One recurring theme is the surprise many Soviet servicemen expressed at British daily life — the availability of tea, the politeness of civilians, and the strange weather. A letter from a sailor stationed near Liverpool in 1943 describes his amazement at seeing British women working in factories: "They do the same work as our women, yet they have never known the sound of shells overhead."
Another letter, written by a tank crew member passing through Scotland en route to collect Lend-Lease equipment, describes the Scottish highlands: "The mountains here are soft and green, nothing like the Urals. But the cold wind reminds me of home."
Several letters discuss the complicated emotions of receiving Lend-Lease supplies.
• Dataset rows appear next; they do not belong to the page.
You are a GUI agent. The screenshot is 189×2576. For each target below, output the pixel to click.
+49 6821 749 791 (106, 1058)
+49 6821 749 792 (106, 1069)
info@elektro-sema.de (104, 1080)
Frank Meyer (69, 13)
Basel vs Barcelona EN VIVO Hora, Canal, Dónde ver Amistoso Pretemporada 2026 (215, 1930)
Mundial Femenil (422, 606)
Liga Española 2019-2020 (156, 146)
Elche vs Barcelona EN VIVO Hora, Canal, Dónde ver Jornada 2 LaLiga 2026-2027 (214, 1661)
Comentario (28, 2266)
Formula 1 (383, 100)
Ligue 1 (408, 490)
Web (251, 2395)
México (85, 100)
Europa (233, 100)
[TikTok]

One officer writes: "We are grateful for the Matilda tanks, though the men joke that they handle like pregnant cows on the muddy roads of Smolensk."
The collection also includes a poignant farewell letter from a naval officer who was killed in a convoy attack in 1944. His letter, posted from a British port, was the last communication his family received.
These letters, many published here for the first time in English translation, provide a deeply human perspective on the Anglo-Soviet wartime alliance.